§ What the task asks
Format the data below as a numbered list, leaving out any blank lines.

§ Dataset rows

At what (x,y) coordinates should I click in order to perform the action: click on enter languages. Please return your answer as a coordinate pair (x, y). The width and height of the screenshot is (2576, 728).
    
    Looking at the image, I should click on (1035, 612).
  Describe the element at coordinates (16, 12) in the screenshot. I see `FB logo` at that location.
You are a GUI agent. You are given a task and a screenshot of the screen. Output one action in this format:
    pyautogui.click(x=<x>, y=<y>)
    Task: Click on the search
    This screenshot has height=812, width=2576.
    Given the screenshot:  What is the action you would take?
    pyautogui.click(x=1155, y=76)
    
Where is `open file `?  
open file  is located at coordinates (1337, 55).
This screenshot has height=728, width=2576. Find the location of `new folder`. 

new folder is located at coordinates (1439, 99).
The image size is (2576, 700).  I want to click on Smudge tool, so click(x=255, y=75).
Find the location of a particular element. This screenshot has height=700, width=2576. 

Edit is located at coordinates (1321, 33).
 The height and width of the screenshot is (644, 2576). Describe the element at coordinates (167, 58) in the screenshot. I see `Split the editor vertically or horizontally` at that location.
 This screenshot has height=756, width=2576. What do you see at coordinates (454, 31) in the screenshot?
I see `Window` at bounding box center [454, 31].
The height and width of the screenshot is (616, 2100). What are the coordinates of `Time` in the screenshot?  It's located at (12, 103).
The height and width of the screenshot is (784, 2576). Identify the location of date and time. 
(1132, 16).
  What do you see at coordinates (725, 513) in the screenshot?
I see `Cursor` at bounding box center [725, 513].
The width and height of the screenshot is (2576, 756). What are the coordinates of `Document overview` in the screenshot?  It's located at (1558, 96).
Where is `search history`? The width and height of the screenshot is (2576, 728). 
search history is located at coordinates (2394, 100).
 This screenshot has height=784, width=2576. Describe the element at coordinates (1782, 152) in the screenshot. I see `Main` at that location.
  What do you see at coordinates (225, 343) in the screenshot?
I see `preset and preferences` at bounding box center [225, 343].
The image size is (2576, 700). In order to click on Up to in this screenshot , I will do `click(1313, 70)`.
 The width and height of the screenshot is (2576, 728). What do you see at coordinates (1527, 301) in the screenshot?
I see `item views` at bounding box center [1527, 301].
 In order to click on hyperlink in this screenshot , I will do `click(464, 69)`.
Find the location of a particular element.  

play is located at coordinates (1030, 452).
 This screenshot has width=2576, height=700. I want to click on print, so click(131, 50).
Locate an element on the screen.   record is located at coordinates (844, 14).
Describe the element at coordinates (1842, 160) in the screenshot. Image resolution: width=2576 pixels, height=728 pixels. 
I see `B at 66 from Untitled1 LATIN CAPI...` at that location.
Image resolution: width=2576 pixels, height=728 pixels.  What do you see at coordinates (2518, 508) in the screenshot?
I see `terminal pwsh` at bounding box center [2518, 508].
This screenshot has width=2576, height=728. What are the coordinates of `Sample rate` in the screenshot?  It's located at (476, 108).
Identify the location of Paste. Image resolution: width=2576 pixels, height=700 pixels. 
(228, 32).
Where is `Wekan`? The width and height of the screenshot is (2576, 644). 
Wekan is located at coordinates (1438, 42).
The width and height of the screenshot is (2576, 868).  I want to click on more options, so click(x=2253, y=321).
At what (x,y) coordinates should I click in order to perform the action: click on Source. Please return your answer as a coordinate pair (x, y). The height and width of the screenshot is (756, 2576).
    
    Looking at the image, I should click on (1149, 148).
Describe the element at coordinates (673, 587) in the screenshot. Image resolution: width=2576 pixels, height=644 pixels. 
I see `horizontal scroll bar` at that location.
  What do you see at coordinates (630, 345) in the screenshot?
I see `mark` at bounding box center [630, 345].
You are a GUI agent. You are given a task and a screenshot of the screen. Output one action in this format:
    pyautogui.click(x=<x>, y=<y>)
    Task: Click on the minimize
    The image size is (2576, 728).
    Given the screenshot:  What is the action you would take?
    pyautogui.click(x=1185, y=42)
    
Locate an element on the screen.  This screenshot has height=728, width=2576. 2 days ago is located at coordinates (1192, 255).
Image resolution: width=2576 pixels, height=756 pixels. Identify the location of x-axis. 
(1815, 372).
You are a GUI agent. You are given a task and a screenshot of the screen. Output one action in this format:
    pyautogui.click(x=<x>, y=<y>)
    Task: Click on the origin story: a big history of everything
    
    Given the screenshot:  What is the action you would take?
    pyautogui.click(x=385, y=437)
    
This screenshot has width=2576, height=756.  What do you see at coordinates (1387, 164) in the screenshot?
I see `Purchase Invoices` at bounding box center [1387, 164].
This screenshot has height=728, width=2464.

§ Exercise output
1. At what (x,y) coordinates should I click in order to perform the action: click on enter languages. Please return your answer as a coordinate pair (x, y). The width and height of the screenshot is (2576, 728).
2.     Looking at the image, I should click on (1035, 612).
3.   Describe the element at coordinates (16, 12) in the screenshot. I see `FB logo` at that location.
4. You are a GUI agent. You are given a task and a screenshot of the screen. Output one action in this format:
5.     pyautogui.click(x=<x>, y=<y>)
6.     Task: Click on the search
7.     This screenshot has height=812, width=2576.
8.     Given the screenshot:  What is the action you would take?
9.     pyautogui.click(x=1155, y=76)
10. Where is `open file `?  
11. open file  is located at coordinates (1337, 55).
12. This screenshot has height=728, width=2576. Find the location of `new folder`. 
13. new folder is located at coordinates (1439, 99).
14. The image size is (2576, 700).  I want to click on Smudge tool, so click(x=255, y=75).
15. Find the location of a particular element. This screenshot has height=700, width=2576. 
16. Edit is located at coordinates (1321, 33).
17.  The height and width of the screenshot is (644, 2576). Describe the element at coordinates (167, 58) in the screenshot. I see `Split the editor vertically or horizontally` at that location.
18.  This screenshot has height=756, width=2576. What do you see at coordinates (454, 31) in the screenshot?
19. I see `Window` at bounding box center [454, 31].
20. The height and width of the screenshot is (616, 2100). What are the coordinates of `Time` in the screenshot?  It's located at (12, 103).
21. The height and width of the screenshot is (784, 2576). Identify the location of date and time. 
22. (1132, 16).
23.   What do you see at coordinates (725, 513) in the screenshot?
24. I see `Cursor` at bounding box center [725, 513].
25. The width and height of the screenshot is (2576, 756). What are the coordinates of `Document overview` in the screenshot?  It's located at (1558, 96).
26. Where is `search history`? The width and height of the screenshot is (2576, 728). 
27. search history is located at coordinates (2394, 100).
28.  This screenshot has height=784, width=2576. Describe the element at coordinates (1782, 152) in the screenshot. I see `Main` at that location.
29.   What do you see at coordinates (225, 343) in the screenshot?
30. I see `preset and preferences` at bounding box center [225, 343].
31. The image size is (2576, 700). In order to click on Up to in this screenshot , I will do `click(1313, 70)`.
32.  The width and height of the screenshot is (2576, 728). What do you see at coordinates (1527, 301) in the screenshot?
33. I see `item views` at bounding box center [1527, 301].
34.  In order to click on hyperlink in this screenshot , I will do `click(464, 69)`.
35. Find the location of a particular element.  
36. play is located at coordinates (1030, 452).
37.  This screenshot has width=2576, height=700. I want to click on print, so click(131, 50).
38. Locate an element on the screen.   record is located at coordinates (844, 14).
39. Describe the element at coordinates (1842, 160) in the screenshot. Image resolution: width=2576 pixels, height=728 pixels. 
40. I see `B at 66 from Untitled1 LATIN CAPI...` at that location.
41. Image resolution: width=2576 pixels, height=728 pixels.  What do you see at coordinates (2518, 508) in the screenshot?
42. I see `terminal pwsh` at bounding box center [2518, 508].
43. This screenshot has width=2576, height=728. What are the coordinates of `Sample rate` in the screenshot?  It's located at (476, 108).
44. Identify the location of Paste. Image resolution: width=2576 pixels, height=700 pixels. 
45. (228, 32).
46. Where is `Wekan`? The width and height of the screenshot is (2576, 644). 
47. Wekan is located at coordinates (1438, 42).
48. The width and height of the screenshot is (2576, 868).  I want to click on more options, so click(x=2253, y=321).
49. At what (x,y) coordinates should I click in order to perform the action: click on Source. Please return your answer as a coordinate pair (x, y). The height and width of the screenshot is (756, 2576).
50.     Looking at the image, I should click on (1149, 148).
51. Describe the element at coordinates (673, 587) in the screenshot. Image resolution: width=2576 pixels, height=644 pixels. 
52. I see `horizontal scroll bar` at that location.
53.   What do you see at coordinates (630, 345) in the screenshot?
54. I see `mark` at bounding box center [630, 345].
55. You are a GUI agent. You are given a task and a screenshot of the screen. Output one action in this format:
56.     pyautogui.click(x=<x>, y=<y>)
57.     Task: Click on the minimize
58.     The image size is (2576, 728).
59.     Given the screenshot:  What is the action you would take?
60.     pyautogui.click(x=1185, y=42)
61. Locate an element on the screen.  This screenshot has height=728, width=2576. 2 days ago is located at coordinates (1192, 255).
62. Image resolution: width=2576 pixels, height=756 pixels. Identify the location of x-axis. 
63. (1815, 372).
64. You are a GUI agent. You are given a task and a screenshot of the screen. Output one action in this format:
65.     pyautogui.click(x=<x>, y=<y>)
66.     Task: Click on the origin story: a big history of everything
67.     Given the screenshot:  What is the action you would take?
68.     pyautogui.click(x=385, y=437)
69. This screenshot has width=2576, height=756.  What do you see at coordinates (1387, 164) in the screenshot?
70. I see `Purchase Invoices` at bounding box center [1387, 164].
71. This screenshot has height=728, width=2464.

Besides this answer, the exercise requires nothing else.